Trap 8 — Allocating from input size without bound

func FuzzDecodeRLE(f *testing.F) {
    f.Add([]byte{1, 5, 2, 3})
    f.Fuzz(func(t *testing.T, b []byte) {
        out, err := DecodeRLE(b)
        if err != nil {
            t.Skip()
        }
        _ = out
    })
}

What goes wrong

DecodeRLE reads a length field and allocates a slice of that size. The fuzzer will eventually generate a header that says "the decoded length is 2 GiB," and the decoder will allocate two gigabytes. On a constrained CI runner this OOMs the worker. The OOM is reported as "fuzzing process hung or terminated unexpectedly," which is correct — there is a bug, but it is in DecodeRLE, not in the fuzz target.

The trap here is in interpretation: the fuzz engine reports the failure, but if you treat it as a flaky CI runner ("the worker crashed, retry") you miss a real vulnerability.
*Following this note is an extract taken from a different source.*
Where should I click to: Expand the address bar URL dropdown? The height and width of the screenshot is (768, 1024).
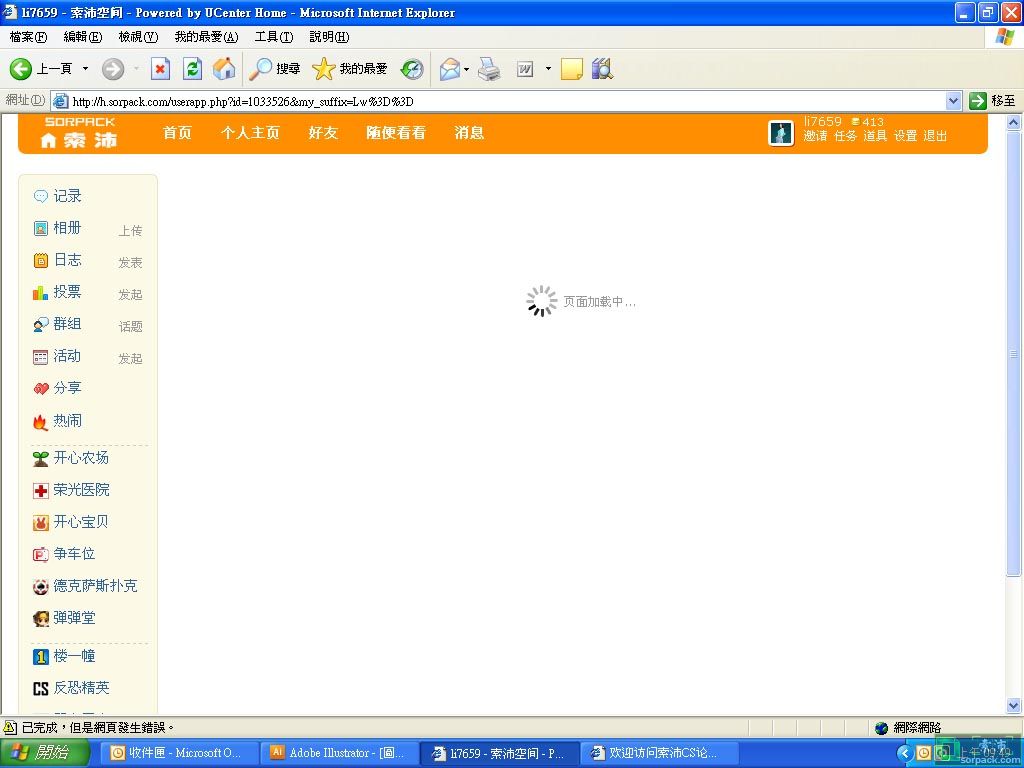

RLE decoders, length-prefixed protocols, and compression codecs need an explicit allocation bound, and fuzz is the way to discover that the bound is missing.

Fix

Inside DecodeRLE:

const maxAllocBytes = 64 << 20 // 64 MiB
if length > maxAllocBytes {
    return nil, errTooLarge
}

And keep the fuzz target as-is — it is correctly reporting the bug.

Summary of traps

# Symptom
1 Failure reproduces in fuzz mode but not in single-input replay
2 Failure depends on invocation order
3 Fuzz runs for hours without finding anything obvious
4 Working corpus grows with garbage entries
5 Cross-input contamination through closed-over state
6 Misleading failure messages, double-fails
7 Fuzz "finds" bugs that are really contract violations of the target
8 OOM reported as worker crash, real bug missed

When triaging any fuzz finding, ask yourself: is the bug in the system under test or in the fuzz target itself? The traps above are common enough that an experienced reviewer will check them first.